Internship (SDT 430)
An internship in data analytics, with practical skills and applications of the techniques from the student's course work. Fall and spring semesters. Prerequisite: SDT300 or permission of instructor. 3 credits.
Calculus 1 with Analytic Geometry (SMA 130)
Real numbers, sets, relations, and functions. The calculus of one variable. Satisfies the Mathematics requirement of the Liberal Arts Curriculum. Calculator required. Prerequisite: a working knowledge of algebra and trigonometry. Fall and spring semesters. 4 credits.
Calculus 2 (SMA 140)
Continuation of SMA130. The calculus of one variable with applications, parametric equations, polar coordinates, and infinite sequences and series. Prerequisite: SMA130. Fall semester. 4 credits.
Applied Math for Computer Science (SMA 215)
This course introduces key ideas from the fields of probability, linear algebra, and graph theory along with applications of those ideas to computer science. Prerequisite: SMA205. Spring semester, even-numbered years. 3 credits.
Applied Statistics (SMA 265)
A first course for Data Analytics and Actuary Science majors in applied statistics with statistical software. Topics include: least square estimates of parameters, single and multiple linear regression, hypotheses and confidence in regression models, testing of models, and appropriateness of models. An emphasis on comprehension and interpretation of data. Spring semester. Prerequisite: SMA130. 3 credits.

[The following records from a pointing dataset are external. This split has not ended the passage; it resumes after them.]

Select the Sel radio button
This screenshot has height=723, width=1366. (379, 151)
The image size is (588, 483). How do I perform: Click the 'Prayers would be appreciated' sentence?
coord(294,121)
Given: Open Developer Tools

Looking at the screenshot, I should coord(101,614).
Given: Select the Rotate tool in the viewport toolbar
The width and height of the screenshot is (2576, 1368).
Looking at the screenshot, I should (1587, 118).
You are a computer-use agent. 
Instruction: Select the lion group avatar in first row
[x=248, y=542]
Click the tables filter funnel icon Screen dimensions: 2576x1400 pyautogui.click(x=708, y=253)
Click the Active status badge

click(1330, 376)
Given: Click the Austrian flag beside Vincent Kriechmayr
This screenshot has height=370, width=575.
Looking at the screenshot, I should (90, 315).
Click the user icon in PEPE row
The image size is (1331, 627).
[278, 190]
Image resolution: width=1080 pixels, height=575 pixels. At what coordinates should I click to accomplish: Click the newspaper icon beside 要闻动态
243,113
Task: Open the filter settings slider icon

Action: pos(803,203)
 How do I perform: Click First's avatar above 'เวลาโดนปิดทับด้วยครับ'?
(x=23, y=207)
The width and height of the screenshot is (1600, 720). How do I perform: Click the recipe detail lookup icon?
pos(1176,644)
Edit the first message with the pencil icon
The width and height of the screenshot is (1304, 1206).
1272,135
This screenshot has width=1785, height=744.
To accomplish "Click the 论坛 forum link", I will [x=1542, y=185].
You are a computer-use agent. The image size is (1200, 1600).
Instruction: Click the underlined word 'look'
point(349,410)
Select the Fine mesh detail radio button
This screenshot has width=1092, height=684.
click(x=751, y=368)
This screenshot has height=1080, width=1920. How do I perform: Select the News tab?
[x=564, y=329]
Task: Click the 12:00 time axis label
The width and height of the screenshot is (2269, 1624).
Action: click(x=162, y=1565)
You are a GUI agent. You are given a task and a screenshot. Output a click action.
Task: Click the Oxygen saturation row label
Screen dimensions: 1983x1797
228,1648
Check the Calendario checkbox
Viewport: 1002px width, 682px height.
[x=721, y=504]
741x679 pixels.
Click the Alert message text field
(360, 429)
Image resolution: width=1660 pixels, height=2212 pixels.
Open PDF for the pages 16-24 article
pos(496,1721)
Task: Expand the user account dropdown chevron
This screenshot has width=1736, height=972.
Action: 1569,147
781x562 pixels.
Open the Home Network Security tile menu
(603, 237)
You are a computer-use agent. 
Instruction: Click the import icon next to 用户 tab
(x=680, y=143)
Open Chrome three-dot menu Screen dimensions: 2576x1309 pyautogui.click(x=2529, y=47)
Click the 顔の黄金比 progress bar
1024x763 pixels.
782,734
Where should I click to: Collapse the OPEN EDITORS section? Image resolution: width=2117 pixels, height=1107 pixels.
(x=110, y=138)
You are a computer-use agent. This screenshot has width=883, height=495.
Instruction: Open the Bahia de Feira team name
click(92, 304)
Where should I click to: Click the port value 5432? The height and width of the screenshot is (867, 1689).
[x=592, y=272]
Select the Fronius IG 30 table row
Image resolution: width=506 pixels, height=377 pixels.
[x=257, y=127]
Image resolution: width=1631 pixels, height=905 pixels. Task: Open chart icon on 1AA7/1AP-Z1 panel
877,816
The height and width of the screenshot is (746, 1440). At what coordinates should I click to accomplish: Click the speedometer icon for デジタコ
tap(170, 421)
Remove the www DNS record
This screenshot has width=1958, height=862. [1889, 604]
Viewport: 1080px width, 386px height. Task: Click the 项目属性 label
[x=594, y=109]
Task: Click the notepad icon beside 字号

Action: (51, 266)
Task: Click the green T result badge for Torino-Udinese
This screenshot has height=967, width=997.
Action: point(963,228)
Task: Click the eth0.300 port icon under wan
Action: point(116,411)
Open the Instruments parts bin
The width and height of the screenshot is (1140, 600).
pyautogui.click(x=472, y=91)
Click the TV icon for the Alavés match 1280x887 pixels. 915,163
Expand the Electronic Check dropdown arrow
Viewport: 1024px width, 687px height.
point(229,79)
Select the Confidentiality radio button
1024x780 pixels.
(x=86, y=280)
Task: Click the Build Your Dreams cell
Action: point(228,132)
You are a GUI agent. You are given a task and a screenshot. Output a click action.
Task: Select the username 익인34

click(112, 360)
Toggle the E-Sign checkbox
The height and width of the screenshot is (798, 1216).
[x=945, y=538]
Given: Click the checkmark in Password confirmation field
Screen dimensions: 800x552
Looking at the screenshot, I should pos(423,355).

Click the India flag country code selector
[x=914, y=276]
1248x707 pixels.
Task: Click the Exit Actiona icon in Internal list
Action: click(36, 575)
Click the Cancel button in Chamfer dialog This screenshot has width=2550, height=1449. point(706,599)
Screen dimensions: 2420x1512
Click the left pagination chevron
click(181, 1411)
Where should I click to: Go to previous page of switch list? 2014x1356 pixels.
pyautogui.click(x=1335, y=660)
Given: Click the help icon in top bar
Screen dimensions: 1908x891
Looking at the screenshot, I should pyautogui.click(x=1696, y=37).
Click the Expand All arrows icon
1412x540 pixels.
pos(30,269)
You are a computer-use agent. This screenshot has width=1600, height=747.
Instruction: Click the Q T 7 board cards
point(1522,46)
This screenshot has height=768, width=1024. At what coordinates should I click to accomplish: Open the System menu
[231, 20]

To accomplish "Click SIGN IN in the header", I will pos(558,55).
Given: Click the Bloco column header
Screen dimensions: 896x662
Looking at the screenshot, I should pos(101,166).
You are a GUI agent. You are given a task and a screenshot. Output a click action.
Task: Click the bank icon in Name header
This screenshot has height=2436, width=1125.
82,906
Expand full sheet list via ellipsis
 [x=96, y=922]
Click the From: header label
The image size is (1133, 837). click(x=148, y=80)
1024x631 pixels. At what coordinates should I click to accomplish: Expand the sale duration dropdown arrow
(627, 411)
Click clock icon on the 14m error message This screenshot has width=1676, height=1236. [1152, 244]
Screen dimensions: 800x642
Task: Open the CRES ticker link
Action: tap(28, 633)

Applied Statistics & Modeling (SMA 271)
Advanced regression modeling for Data Analytics and Actuary Science majors with statistical software. Topics include: multiple linear regression and analysis, linear time series models, moving average, regression-based and/or ARIMA models, estimation, data analysis and forecasting with time series models, forecast errors, and confidence intervals. Prerequisites: SMA140 and SMA265. Spring semester. 3 credits.